Statistical and Computational Challenges in Large Scale Molecular Biology (17w5131)
Stephen Montgomery (Stanford University)
Manolis Kellis (Massachusetts Institute of Technology and Broad Institute)
Jeff Leek (Johns Hopkins Bloomberg School of Public Health)
Anna Goldenberg (University of Toronto)
Barbara Engelhardt (Princeton University)
Laurent Jacob (Centre national de la recherche scientifique)
Over the past few years, an increasing number of large scale data sets have been made available in molecular biology. GTEx, for example, produced more than ~10000 RNA-Seq assays for multiple tissues in hundreds of individuals, Mindact generated gene expression data from about 7000 breast tumors in a single study, and 23andMe claims to have genotyped about 900,000 individuals. This growth in the available genomic data is expected to increase our capacity to identify cancer subtypes, regulatory genes, SNPs associated with phenotypes of interest, and biomarkers for many human traits. It also suggests exploring more complex feature representations when analyzing these datasets.

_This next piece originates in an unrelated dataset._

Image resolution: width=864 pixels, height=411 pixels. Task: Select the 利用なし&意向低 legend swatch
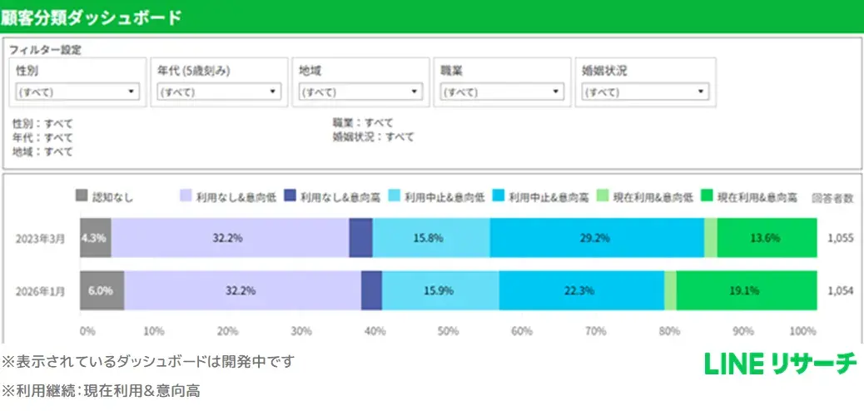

However, increasing the number of samples and features leads to a set of interrelated statistical and computational problems. Accordingly, the objectives of our workshop will be to:
- Systematically identify the statistical and computational problems arising during the analysis of large scale data in molecular biology;
- Bring together experts in computational biology, molecular biology, computer science, and statistics to propose innovative solutions to these problems, by leveraging recent advances in each of these fields.
Relevance, importance and timeliness
A number of studies generating high throughput molecular data for a large number of biological samples have been completed over the past five years. Our workshop is important because the availability of these datasets holds great promises in terms of health improvement and understanding of molecular biology. First of all, if exploited correctly, larger sample sizes should improve our ability to predict phenotypes of interest from molecular data. This entails very important applications such as improving the survival of cancer patients by better predicting which treatment they should receive, or decreasing bacterial resistances by predicting which antibiotic is efficient against a new strain. Correctly exploiting large scale datasets should also allow us to better identify genetic and epigenetic determinants of these phenotypes, yielding a better understanding of human diseases and potentially guiding the development of new treatments and prevention policies. In particular, more samples should allow the detection of less frequent variants in the human genome, or more complex features involving several modalities (copy number, expression, methylation, etc) associated with diseases. Finally, larger sample sizes should help with essential unsupervised tasks such as the inference of regulation networks, or the identification of cancer subtypes.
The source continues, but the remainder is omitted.